Neutralise the caustic with an acid. Vinegar works. This MUST be done.
Grue
TroyfromPerth
13th August 2003, 06:43 PM
yep - makes sense about neutralising with vinegar. I hadnt thought about it eating into glued joints either. Thanks for the info!
best regards
Troy
con
17th December 2003, 04:28 PM
Greetings Petenchez,
I have another solution, it's brutal, but I have the reults to show for it.
I start by using a planer, yes, that is correct. I get what I can off with the planer. Flat surfaces on a door take about 10 minutes. Don't worry about planer marks if you get any at this stage
Then I use my trusty 4 inch belt sander, and no clog belts. Careful about going across the grain where style meets rail. If you do, don't worry, you can hand sand them out.
Inlaid moulding I carefully remove usiing a chisel I have for this job only. I either use new mouldings, which I stain up to match the old timber, or, I use snad paper wrapped around a piece of dowel to remove paint in concaves. For convex I fold sand paper over in figers and sand away.
For areas around glass etc, I remove glass. Dig putty out which my chisel. Another trick with old putty, is to heat it, and it crumles, making it easier to scrape away.
The most imprtant tool, it the Sandvik triangular scaper. This gets paint off on where machine cannot be used.
I also use a sgarp chisel for corners.
Little grooves etc, I use sanding belts cut into strips and fold them over so I can hang onto them. The backing is touch and stiffer than regular sand paper.
I gradually go up in the grades of sand paper over the whole door , or window.
I end up with fantastic results and do not buy expensive strippers.
You can email me at
[email protected] if you need more assistance.
Regards,
BrianT
17th December 2003, 04:47 PM
Sheesh Con, with a system like that, just wondering wot size sledgehammer you recommend for driving in a thumb tack:D :D :D :D :D
But hey, if it works........................
Brian
s_m
18th December 2003, 09:22 AM
Just some thoughts on heat gun v sanding v stripper...
Remember that given the age of the doors (they sound lovely btw) you will be working with lead-based paint at least in the lower coats. Lead is a cumulative neurotoxin and there are *very* good reasons why it's not used these days in former applications such as lining the welds of food cans, paint, petrol etc.
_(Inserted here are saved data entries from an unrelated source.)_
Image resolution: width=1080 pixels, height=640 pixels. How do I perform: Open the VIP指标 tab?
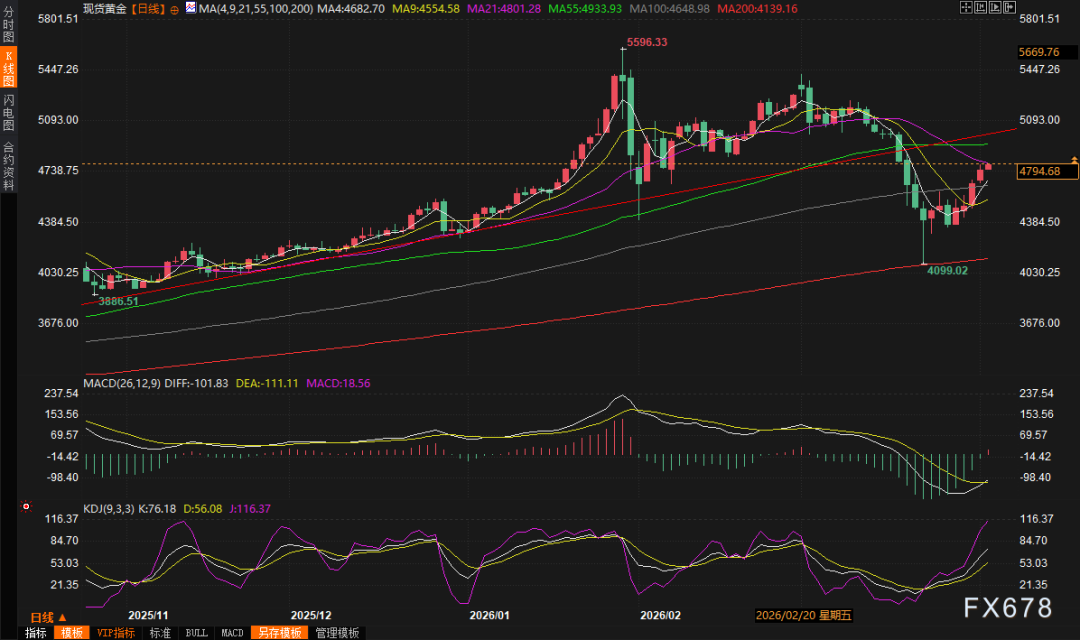point(116,633)
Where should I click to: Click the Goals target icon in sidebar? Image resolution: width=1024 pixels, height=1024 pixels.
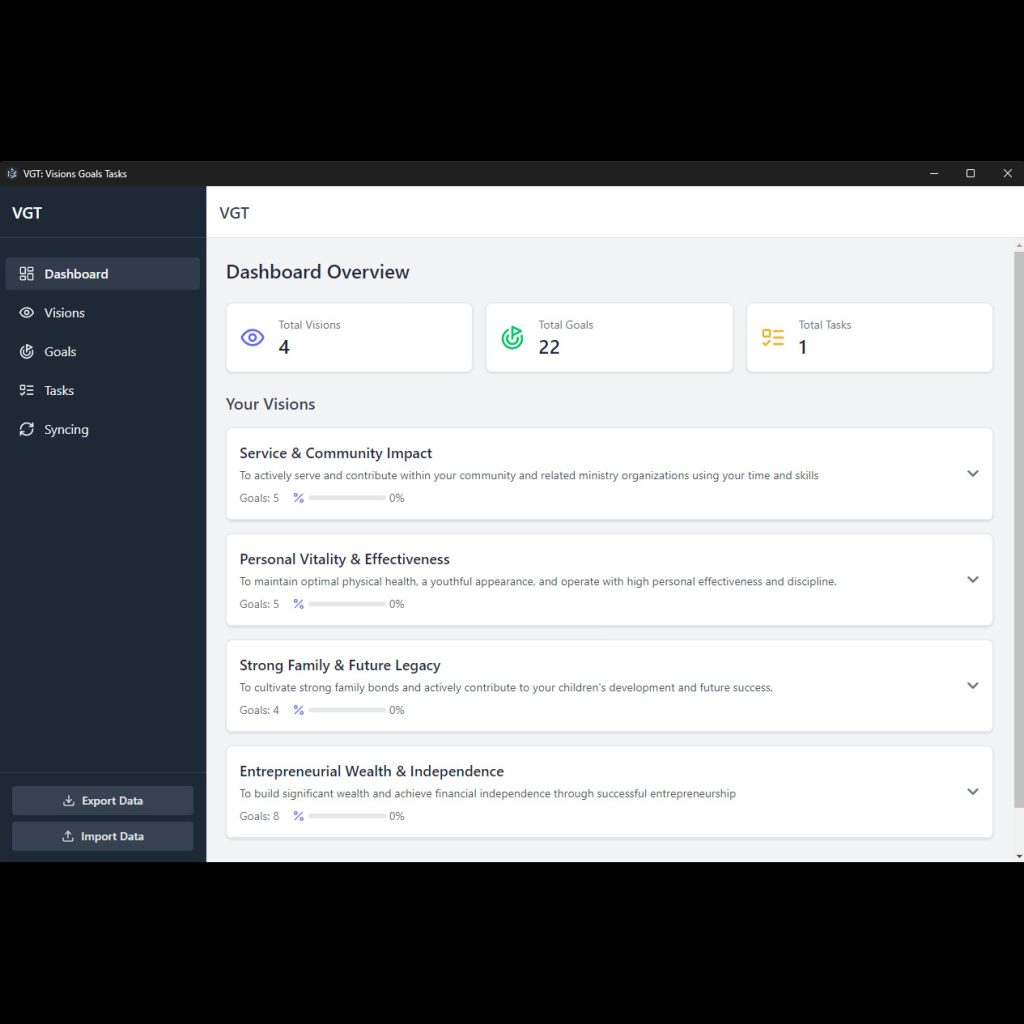click(x=27, y=352)
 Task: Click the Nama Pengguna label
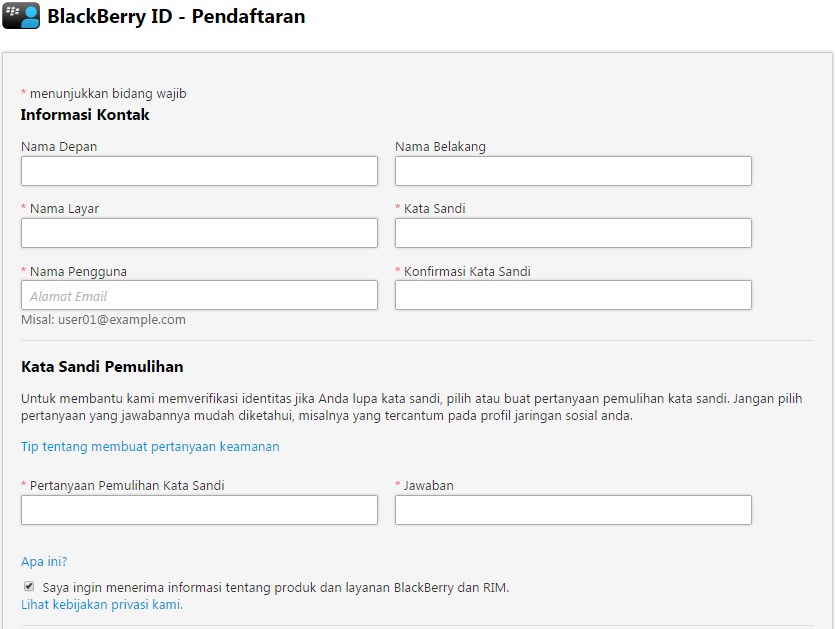(78, 272)
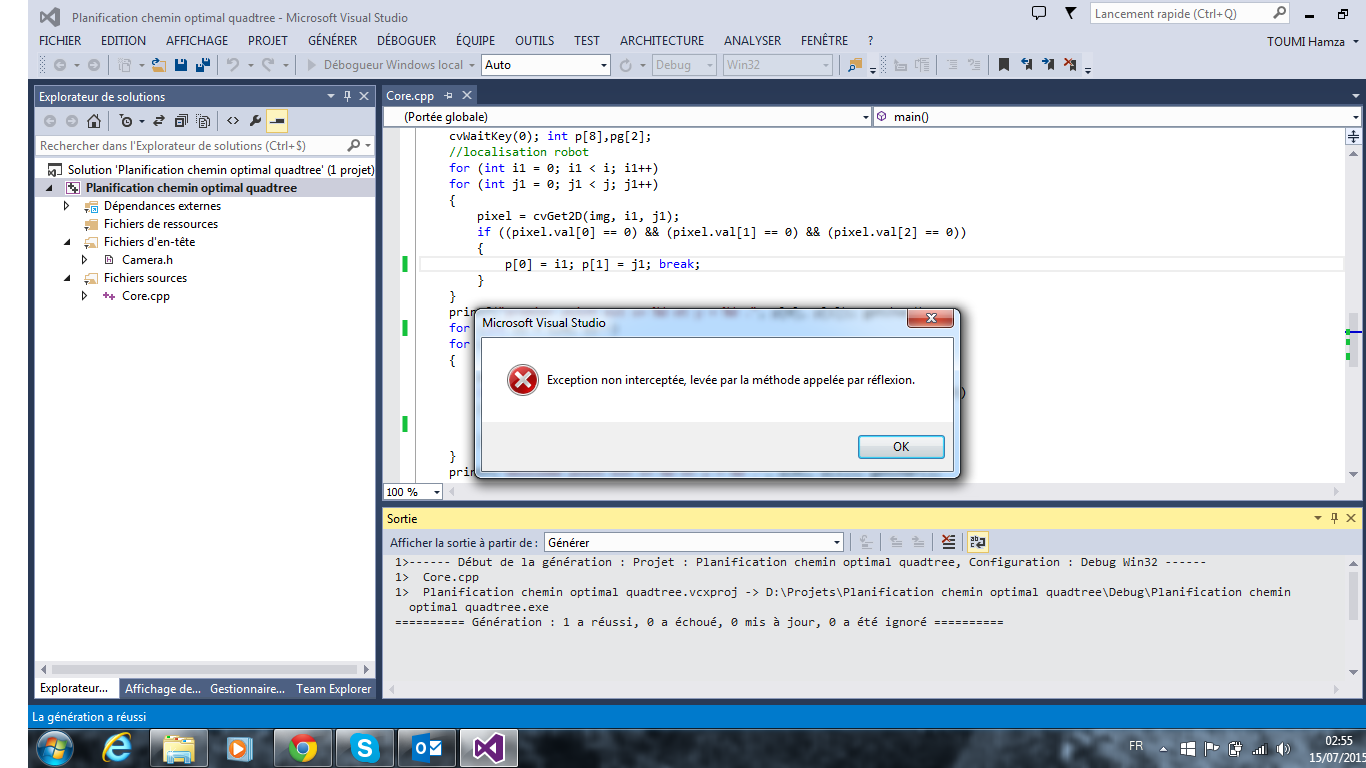
Task: Click the Home icon in Solution Explorer
Action: 93,121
I am extra paranoid about it in my work area these days because I am pregnant.
A heat gun will create lead-based fumes - you *are* using a proper chemical respirator while doing this aren't you??
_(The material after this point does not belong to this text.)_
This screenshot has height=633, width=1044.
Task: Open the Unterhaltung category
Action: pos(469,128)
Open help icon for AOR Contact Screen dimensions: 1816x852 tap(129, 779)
Sanding creates lead-based dust that will spray around your entire work area - and requires just as much breathing protection!!
Stripper might be a disgusting chemical, but at least causes the paint to blister and peel off in a paste that can be easily confined to one area and then disposed of with all the lead in it. I usually scrape off onto newspaper which I can then roll up with the nasties on the inside. As long as the work area is well ventilated, you can get away without breathing protection.
I hate to even question Neil's advice, but I would never even OPEN a tin of paint stripper without wearing gloves and eye protection. I aint no clutz, but I accidentally flicked turps in my eye once and wouldn't like to do the same with stripper...
I've never used a water wash-off stripper because I guess I don't believe in putting water onto raw timber. I just clean up with metho and steel wool or a rag.
Stripper is also essential for detailed work, such as the stippled background of carved panels on an old wardrobe. I spent quite a few relaxing evenings picking softened paint out of each little hole in the stipplings with the tip of my Swiss Army Knife. Zen and the Art of Furniture Restoration anyone??